Riconfigurazione degli spazi museali, dialoghi visivi a cavallo di ogni epoca, focus sul linguaggio al di là dello scandalo. Ma soprattutto l’ambizioso obiettivo di farsi produttori, a partire da Robert Mapplethorpe, di nuova arte coreografica. Al Madre di Napoli, una mostra che non è solo una mostra.
E si arriva infine al climax espositivo, la sala centrale e più ampia, resa palcoscenico dal tappeto rosso per gli interventi danzati. È qui che la sezione Autoritratti scivola nel rischio descritto all’inizio: le foto, piccole e in allestimento essenziale, si sperdono e scompaiono quasi come tappezzeria o scenografia, talora, dietro i danzatori in azione. Ma è uno scivolamento in parte benefico, che sottolinea al meglio come, nella propagazione creativa a cavallo di ogni tempo, di cui lui stesso ha beneficiato, anche l’arte di Mapplethorpe si faccia ora inizio per nuova arte coreografica. Seme presente per Oliver Dubois e Luna Cenere più nel mood, in Vadim Stein con Anna Gerus e Matteo Stella Dance Arts con riferimenti formali più immediati.

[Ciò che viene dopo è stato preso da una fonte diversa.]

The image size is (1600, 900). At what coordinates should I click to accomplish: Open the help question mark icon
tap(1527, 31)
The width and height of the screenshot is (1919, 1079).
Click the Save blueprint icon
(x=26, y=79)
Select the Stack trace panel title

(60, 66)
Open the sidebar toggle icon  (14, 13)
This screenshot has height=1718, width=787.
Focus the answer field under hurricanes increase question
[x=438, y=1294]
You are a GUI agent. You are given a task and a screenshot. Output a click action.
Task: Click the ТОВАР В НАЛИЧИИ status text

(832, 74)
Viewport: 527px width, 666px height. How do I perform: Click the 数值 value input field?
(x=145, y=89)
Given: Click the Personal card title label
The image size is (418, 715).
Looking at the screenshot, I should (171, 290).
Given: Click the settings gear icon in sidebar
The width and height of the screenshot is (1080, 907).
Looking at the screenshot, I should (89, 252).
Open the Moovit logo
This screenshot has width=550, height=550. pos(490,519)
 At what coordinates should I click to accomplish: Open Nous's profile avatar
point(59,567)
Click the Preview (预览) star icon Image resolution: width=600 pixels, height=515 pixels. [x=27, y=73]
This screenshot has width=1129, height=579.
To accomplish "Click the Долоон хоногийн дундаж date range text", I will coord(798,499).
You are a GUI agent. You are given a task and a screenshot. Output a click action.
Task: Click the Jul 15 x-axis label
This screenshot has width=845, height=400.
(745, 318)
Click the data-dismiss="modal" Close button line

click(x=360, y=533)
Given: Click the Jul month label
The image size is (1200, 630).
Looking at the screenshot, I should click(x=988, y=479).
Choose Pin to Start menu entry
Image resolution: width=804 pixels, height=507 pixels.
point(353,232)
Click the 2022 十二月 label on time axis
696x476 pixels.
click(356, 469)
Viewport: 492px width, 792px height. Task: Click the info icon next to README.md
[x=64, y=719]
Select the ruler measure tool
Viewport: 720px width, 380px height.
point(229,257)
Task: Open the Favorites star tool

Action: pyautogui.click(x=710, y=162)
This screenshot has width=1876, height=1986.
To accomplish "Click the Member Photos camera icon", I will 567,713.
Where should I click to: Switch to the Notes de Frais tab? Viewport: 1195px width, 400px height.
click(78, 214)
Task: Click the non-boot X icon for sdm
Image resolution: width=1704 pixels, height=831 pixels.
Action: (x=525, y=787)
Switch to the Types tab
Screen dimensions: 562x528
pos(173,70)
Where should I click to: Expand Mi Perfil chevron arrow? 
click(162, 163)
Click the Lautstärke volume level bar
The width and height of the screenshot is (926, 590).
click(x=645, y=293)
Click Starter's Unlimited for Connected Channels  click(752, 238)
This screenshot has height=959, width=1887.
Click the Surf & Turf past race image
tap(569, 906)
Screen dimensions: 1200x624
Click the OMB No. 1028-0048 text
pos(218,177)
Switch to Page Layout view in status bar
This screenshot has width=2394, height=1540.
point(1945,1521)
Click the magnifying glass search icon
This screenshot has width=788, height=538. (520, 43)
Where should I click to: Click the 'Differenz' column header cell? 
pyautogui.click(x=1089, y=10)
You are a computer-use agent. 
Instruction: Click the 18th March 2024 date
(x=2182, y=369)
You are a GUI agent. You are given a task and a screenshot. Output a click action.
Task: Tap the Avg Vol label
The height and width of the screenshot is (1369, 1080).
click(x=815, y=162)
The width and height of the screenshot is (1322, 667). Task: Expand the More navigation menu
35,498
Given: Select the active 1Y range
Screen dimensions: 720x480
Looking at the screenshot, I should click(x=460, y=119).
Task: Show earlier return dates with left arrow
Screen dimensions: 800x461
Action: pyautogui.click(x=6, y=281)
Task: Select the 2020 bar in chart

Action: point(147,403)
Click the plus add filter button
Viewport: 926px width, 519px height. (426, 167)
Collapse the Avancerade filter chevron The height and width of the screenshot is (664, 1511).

Come ogni spettatore attivamente coinvolto, il viso di Mapplethorpe accetta di calare discretamente nell’ombra alle spalle, impersonando bene il suo esserci e non esserci tra presentazione e rappresentazione, eternando il suo sguardo – vero protagonista finale ‒ su un corpo che recita, ma non è, meramente se stesso. Nella metafora della danza tra il reale e il suo inganno, che lo ha irretito anche biograficamente facendogli trovare morte nell’esasperata ricerca d’amore.